Dado o contexto de que os estudantes do ensino médio fazem uso frequente dos vídeos no YouTube para estudar conteúdos de Biologia, mostrou-se interessante entender o que os levam à buscá-los, ou seja, quais são suas motivações. Em seu tempo livre, afirmaram que buscam e navegam sobre assuntos de interesse pessoal, que variam dentre os conteúdos disponíveis, como: maquiagem, resenhas de filmes, músicas, aulas e jogos.

Além da busca guiada pelos interesses pessoais, percebeu-se que existiam outras motivações, relacionadas ao processo de ensino e aprendizagem, que levam ao uso do YouTube para acessar conteúdos de Biologia e também de outras disciplinas. Dentre as opções, 42% dos estudantes afirmaram ser “estudar para a prova” a principal motivação de busca de vídeos de Biologia no YouTube enquanto que 29% afirmaram ser “tirar dúvidas sobre o conteúdo”, que também se apresentou como uma forte motivação. A opção “estudar para o vestibular” ficou entre as motivações menos significativas, e “curiosidade pessoal” recebeu uma razoável parcela de resposta.
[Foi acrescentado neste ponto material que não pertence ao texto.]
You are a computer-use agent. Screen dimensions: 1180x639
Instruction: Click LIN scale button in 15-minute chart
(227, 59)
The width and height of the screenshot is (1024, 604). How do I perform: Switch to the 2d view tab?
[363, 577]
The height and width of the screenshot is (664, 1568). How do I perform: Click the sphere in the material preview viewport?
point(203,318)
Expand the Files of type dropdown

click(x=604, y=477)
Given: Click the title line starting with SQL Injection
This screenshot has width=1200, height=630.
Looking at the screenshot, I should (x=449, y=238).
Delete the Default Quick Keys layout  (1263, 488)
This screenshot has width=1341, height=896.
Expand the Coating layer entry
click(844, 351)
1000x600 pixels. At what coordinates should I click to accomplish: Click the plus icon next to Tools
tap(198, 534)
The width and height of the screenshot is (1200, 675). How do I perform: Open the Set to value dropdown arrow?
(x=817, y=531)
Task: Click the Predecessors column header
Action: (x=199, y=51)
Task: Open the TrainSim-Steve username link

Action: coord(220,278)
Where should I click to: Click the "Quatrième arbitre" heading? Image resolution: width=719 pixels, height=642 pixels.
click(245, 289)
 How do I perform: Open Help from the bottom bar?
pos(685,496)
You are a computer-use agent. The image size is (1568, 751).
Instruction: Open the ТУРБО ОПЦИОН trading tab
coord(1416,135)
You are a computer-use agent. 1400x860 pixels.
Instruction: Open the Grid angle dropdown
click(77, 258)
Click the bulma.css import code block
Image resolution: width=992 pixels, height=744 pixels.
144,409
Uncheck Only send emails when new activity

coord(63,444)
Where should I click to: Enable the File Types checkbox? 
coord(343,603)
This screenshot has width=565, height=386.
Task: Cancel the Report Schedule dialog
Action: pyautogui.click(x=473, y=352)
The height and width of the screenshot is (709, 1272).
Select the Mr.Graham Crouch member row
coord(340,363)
Assim, a prova curricular é a maior motivação de busca por vídeos de Biologia no YouTube pelos estudantes, assim como apresentado por Medina, Braga e Rego (2015), que também observaram que mais de 35% dos estudantes só assistiam à aulas em vídeo na véspera da prova.

Quando indagados sobre os motivos que os levam a buscar vídeos de Biologia no YouTube, os estudantes afirmaram:

M: Quais motivos levam vocês a buscarem vídeos de Biologia no YouTube?

E1: Tédio.

Estudante não identificado pelo áudio: Prova!

E2: Prova!

E4: Prova. É... quando tá com dúvida em alguma matéria, e aí não tem os conteúdos certos, “tu vai” no YouTube e pesquisa.

E3: ‘Ãn’… eu pesquiso quando o professor, eu não entendi o que o professor quis dizer ou até ‘pra’ pesquisar um pouco mais ‘pra’ prova.

E5: [...] atualmente, os últimos que eu vi foi pra estudar para a prova.

Com exceção do E1, todos mencionaram o termo “prova”, deixando claro o poder das provas sobre a busca de vídeos. Em duas falas, a categoria “dúvida” até aparece, porém, mostra-se muito ligada à prova, visto que as dúvidas surgem no momento do estudo para esse tipo de avaliação, e é a partir dessas que o estudante recorre ao YouTube, como dito por E3 e E4. Durante toda a conversa, a prova foi marcada como a maior preocupação letiva dos estudantes e que seus hábitos escolares giram em torno dela.

Ainda, segundo os estudantes, a busca de vídeos pela simples curiosidade sobre o conteúdo torna-se um evento raro, assim como visto por Medina, Braga e Rego (2015), em que poucas vezes ou nunca os estudantes assistiam a uma aula em vídeo com o objetivo de sanar uma curiosidade sobre algum assunto apresentado; era sempre para revisar ou aprender a matéria para uma prova.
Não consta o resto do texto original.